As with her nutrition beliefs, Ruparelia did a lot of unlearning and relearning about fitness.

It’s well known that physical activity is associated with many health benefits. Finding the right exercise routine can be challenging for some people with psoriasis who worry about triggering flares with high-intensity activities or sweat.

This was a big concern for Ruparelia. She loves walking, running, yoga, and hiking but finds that some of these activities and heavy sweating cause her psoriasis to get worse.

Upon meeting with Wool, Ruparelia mentioned that she hasn’t always been an active person. She said she’s struggled with being overly critical of herself and constantly feeling like she’s not doing enough physical activity.

Her fitness goals used to center around changing how she looks. Over time, they’ve changed to building strength and feeling good in her body.

Over the month working together, Wool helped Ruparelia reduce her high-intensity exercise, add in targeted strength training, and cope with feelings of laziness. Here are some of Wool’s key recommendations:

  • Journal after exercise. Note what you did and how you and your skin feel. This can help you understand what exercises work for you. For Ruparelia, journaling helped her realize which exercises made her feel anxious, angry, and overheated in her body.
  • Shift your mindset on effort. You don’t always need to push yourself to the max. When starting out, “aim for 60 percent effort,” said Wool.
  • Release, rebuild, restore. The “three R’s” are important when building an exercise routine, especially for people who live with an autoimmune disease. Release muscle tension with foam rolling, rebuild the mind-body connection through gentle strength training movements, and restore your body with plenty of rest.
  • Build strength from the center. A strong core is the foundation for a strong body and good form. Abdominal bracing is one effective, low-impact way to get started.

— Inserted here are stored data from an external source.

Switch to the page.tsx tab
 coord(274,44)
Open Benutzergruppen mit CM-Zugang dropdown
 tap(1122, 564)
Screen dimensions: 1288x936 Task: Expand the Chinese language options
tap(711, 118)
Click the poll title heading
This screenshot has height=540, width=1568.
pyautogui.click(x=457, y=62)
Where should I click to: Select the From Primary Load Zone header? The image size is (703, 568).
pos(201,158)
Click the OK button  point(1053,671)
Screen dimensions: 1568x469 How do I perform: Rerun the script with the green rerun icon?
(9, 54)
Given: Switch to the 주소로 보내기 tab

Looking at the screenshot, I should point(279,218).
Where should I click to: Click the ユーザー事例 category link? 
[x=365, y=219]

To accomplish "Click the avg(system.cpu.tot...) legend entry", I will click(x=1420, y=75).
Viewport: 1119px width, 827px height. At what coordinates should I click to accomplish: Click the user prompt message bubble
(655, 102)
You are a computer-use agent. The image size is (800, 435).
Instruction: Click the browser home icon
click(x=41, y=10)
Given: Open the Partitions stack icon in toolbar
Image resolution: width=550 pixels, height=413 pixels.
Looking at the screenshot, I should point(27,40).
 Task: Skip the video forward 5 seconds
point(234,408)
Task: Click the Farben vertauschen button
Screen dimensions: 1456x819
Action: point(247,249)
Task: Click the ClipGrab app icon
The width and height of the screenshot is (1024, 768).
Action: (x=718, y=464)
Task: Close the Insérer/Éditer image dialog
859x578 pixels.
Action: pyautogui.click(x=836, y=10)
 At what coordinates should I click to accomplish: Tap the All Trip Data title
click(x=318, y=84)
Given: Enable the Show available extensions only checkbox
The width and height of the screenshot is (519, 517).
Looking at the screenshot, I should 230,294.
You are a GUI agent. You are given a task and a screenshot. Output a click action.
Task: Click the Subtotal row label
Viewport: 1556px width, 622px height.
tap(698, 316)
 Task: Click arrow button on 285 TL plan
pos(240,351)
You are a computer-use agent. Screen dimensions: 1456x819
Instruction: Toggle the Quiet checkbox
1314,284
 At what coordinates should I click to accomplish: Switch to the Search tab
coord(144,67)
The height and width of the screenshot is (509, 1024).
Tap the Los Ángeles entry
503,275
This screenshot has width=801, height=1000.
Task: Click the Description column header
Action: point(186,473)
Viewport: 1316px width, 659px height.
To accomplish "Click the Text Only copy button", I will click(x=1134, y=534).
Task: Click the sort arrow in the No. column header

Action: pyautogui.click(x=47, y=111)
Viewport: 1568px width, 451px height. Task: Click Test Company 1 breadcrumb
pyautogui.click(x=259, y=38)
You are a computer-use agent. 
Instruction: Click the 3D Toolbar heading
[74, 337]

In their sessions, Wool suggested it’s important for Ruparelia and other people with psoriasis to let the body slowly build up to the pressures of exercise. But this process can be hard for some.

In the first weeks of the Health Makeover, Ruparelia reported she felt she wasn’t doing enough exercise: “There’s this fear that I’m going to get weak or that I’m being lazy. Because of this textured relationship I have with my body, being gentle with myself is something I’m learning, because I’m always so hard on myself.”

These feelings are natural, said Wool, and they’re deeply ingrained into our society. In the fitness world especially, messages of laziness and ideal body image are constant.

“When we’re fighting these fears about body image and being lazy, we can look to our body to see what’s actually happening. What’s amazing about psoriasis, which doesn’t happen with all autoimmune diseases, is you have a very physical way of measuring results,” said Wool.

Being patient as your brain relearns new exercise habits is key, as is tuning into the physical messages your body is sending you.

For more on building an exercise routine with psoriasis, read this article featuring an interview with Wool.

Building healthy routines that work in the long term isn’t easy. If you’re interested in remaking some of your own habits, consider researching and working with experts who understand your specific needs, such as those related to psoriasis.

For Ruparelia, this monthlong Health Makeover was just the beginning. Her work with diet and fitness specialists led her to reexamine some of the fears she held about body image, food, and fitness.

Her transformation started with an open mind and a willingness to try. When taking steps toward healthy habits in your own life, be patient with yourself, check-in about how you’re feeling often, and remember to celebrate your progress along the way.